January 31, 2014 - 4:32pm
BY CHLOE GILKE
Dude, you’ll love “True Detective.” It’s like the perfect mix of “Hannibal” and “The Following,” with just a dash of Coen Brothers!
Don’t watch “Looking.” I saw five minutes and it’s like “Girls,” but with gay guys.
“Parenthood” is basically “Friday Night Lights” minus football.
It’s easy to fall into the trap of comparisons. Oftentimes, they work as a great hook: whether in recommending a show or recapping one, mentioning familiar shows is practically unavoidable. I will admit that I’m guilty here — the only way I can reliably get people to watch “The Mindy Project” is by mentioning its similarity to “New Girl.” And comparisons almost always have a legitimate basis. Why not compare two sitcoms with a quirky female lead and her zany supportive crew?
But viewing a show in relation to others is actually quite problematic. Oftentimes, first impressions are oversimplified and way off base. Only judging its first episode, “True Detective” seemed in the same vein as “Hannibal.” But aside from the chase of an elusive serial killer, the series are actually quite different. “True Detective” ‘s investigation of traditional masculinity and gender roles is territory largely unexplored by “Hannibal,” which mines more codependent relationships and what it means to be sane. I had told a few “Hannibal” fan friends to watch “True Detective” based on that comparison, and three episodes in, I’m eating my words. The two shows couldn’t be more different. Both feature angsty men and the coincidence of antlers at a murder scene are variations of the same type, so the similarities are definitely there. But that doesn’t mean that the similarities are what defines these very different shows.

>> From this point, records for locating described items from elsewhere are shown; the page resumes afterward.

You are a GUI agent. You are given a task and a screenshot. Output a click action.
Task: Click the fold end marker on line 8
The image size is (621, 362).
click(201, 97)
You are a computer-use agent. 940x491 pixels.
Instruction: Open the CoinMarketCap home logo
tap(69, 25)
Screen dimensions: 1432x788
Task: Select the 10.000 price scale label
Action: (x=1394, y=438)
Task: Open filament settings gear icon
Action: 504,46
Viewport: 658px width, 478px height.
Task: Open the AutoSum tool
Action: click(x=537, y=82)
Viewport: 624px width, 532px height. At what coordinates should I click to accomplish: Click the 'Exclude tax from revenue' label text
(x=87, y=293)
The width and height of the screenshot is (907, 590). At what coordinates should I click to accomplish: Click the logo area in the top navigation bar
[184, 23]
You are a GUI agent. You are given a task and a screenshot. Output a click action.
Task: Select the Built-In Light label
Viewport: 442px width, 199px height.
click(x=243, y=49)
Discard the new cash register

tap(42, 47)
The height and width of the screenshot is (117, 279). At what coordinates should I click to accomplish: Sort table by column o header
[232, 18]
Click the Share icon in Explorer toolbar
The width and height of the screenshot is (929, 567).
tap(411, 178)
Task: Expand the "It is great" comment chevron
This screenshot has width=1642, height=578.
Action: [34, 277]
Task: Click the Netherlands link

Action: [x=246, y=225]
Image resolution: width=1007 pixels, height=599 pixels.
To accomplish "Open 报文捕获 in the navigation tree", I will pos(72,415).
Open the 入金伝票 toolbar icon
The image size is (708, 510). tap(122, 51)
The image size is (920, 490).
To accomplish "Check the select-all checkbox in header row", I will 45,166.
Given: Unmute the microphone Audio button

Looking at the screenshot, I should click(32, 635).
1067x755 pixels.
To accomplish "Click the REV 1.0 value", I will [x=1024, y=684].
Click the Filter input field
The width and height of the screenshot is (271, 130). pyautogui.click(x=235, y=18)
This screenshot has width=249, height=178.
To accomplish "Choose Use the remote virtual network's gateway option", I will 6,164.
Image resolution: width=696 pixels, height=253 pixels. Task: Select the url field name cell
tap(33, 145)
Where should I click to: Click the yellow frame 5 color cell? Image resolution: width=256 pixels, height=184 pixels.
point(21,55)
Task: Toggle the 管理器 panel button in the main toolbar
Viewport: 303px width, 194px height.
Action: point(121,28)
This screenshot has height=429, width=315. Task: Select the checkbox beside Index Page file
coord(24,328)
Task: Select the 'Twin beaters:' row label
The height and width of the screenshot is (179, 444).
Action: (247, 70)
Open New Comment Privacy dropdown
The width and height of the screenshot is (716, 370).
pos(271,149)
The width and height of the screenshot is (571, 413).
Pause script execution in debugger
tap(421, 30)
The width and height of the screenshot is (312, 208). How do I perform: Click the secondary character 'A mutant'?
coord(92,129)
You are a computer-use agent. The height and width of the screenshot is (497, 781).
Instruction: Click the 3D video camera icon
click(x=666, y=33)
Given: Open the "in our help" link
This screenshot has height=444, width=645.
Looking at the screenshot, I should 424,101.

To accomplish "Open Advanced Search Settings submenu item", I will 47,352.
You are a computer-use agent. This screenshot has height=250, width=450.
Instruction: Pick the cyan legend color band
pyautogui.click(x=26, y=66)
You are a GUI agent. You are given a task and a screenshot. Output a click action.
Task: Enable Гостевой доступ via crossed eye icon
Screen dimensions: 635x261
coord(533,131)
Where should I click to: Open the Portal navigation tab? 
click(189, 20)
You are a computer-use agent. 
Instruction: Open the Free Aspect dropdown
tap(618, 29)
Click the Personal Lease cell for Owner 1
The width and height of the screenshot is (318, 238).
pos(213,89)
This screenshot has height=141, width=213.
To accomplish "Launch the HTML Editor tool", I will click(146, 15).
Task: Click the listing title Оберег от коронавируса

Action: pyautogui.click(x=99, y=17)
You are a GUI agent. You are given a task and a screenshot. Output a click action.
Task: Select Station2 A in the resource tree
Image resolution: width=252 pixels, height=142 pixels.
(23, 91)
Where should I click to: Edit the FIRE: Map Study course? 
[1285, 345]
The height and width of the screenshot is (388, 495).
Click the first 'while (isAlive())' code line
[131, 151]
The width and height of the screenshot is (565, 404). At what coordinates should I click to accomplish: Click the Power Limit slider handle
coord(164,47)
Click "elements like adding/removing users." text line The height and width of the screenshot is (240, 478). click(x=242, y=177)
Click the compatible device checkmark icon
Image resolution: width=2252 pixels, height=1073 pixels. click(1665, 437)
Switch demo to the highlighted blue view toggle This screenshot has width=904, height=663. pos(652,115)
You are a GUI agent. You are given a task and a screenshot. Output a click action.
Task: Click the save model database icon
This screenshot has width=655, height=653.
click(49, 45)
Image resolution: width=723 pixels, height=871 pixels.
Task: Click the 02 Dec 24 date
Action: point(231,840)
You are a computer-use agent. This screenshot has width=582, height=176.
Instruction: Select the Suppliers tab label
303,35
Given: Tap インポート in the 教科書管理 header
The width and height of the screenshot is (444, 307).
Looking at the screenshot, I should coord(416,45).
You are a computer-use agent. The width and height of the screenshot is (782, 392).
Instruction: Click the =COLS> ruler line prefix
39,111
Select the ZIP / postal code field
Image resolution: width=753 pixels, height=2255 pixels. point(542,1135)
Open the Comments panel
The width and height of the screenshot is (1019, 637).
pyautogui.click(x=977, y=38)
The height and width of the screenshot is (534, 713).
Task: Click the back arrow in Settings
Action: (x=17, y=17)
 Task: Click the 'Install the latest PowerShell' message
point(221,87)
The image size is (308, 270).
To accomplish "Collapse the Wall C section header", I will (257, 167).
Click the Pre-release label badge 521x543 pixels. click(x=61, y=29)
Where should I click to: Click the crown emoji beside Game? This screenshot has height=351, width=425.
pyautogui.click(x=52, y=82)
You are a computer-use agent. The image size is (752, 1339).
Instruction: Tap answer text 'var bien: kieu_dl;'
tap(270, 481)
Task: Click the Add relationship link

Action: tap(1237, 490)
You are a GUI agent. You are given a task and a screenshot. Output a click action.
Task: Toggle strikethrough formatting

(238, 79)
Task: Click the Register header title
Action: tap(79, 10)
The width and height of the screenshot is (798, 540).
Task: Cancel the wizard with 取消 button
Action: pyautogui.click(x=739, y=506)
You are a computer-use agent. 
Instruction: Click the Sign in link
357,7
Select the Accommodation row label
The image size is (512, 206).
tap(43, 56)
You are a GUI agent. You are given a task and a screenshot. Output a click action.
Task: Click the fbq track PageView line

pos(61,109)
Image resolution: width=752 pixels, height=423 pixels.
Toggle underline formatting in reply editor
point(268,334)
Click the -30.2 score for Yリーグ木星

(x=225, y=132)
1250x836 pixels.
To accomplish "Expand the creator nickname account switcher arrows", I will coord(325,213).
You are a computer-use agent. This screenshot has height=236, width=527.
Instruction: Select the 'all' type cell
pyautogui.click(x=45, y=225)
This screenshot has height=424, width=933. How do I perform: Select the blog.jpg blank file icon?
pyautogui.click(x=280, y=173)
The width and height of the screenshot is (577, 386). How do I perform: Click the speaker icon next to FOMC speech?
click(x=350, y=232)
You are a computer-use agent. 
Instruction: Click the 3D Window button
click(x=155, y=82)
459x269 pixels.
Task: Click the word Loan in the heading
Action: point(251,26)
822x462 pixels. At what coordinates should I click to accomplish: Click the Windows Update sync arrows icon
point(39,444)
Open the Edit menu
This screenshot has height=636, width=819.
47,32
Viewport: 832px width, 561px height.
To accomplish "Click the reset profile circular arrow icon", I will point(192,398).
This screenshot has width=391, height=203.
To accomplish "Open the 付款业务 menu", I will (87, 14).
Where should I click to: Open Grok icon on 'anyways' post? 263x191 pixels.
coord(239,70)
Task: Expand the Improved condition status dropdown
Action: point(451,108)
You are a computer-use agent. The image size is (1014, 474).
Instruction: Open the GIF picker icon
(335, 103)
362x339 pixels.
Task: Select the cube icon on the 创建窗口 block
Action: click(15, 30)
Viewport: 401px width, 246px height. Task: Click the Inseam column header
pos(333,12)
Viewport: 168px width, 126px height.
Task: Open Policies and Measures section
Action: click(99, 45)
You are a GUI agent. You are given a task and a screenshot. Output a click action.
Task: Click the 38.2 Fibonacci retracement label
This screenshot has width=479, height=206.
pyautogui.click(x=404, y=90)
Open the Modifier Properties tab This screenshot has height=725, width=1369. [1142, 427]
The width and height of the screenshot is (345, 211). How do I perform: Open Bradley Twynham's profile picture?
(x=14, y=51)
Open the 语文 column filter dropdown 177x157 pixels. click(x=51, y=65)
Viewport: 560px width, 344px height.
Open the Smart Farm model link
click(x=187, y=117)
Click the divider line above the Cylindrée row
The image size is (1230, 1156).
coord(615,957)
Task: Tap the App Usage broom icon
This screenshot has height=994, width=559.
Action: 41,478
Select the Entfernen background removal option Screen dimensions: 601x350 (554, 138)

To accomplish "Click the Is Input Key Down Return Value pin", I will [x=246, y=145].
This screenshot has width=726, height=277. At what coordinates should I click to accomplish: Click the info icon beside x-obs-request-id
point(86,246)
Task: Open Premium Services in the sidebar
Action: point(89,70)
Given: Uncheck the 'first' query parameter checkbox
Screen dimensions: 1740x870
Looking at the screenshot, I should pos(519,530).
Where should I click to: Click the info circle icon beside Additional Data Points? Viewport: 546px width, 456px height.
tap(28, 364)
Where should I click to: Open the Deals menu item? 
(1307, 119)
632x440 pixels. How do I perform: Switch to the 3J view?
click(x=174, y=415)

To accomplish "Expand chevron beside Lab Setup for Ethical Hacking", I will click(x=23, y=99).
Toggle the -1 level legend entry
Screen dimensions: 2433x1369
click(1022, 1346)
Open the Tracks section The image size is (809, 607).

Implying that everything is a derivative of some distant original is a valid argument, but it’s pretty unromantic. The ramifications are bleak: why do we waste our time watching anything if everything is familiar and comparable? This attitude takes away from all the creative elements that make a show unique. The distinct visual style of “Sherlock” gives it a completely different viewing experience than CBS’s “Elementary,” which features the same characters and often similar cases. Pitting them against each other is unfair, because both are enjoyable in their own way and worthy of more regard than simply being competing adaptations of Arthur Conan Doyle’s stories.
It’s especially sad that television is usually the only form of media that is viewed with this formulaic attitude. Rarely do you hear someone comparing “American Beauty” and “The Graduate.” And when two films are pitted against one another, it’s usually for intelligent debate. The two are valuable separately, because generally film is viewed as a more deliberate and somehow “smarter” medium. Music comparison is based on similarities in style, and isn’t unfairly described as blocks of tropes and situations just reshuffled for consumption like TV often is.
With critically acclaimed and popular shows like “Game of Thrones” and “Breaking Bad” paving the way, television is on the upswing toward being legitimized. Maybe as the general public lets go of old ideas of television as a “vast wasteland” of mind-numbing trash, the great stuff it offers will be viewed as valuable on its own. No comparisons necessary.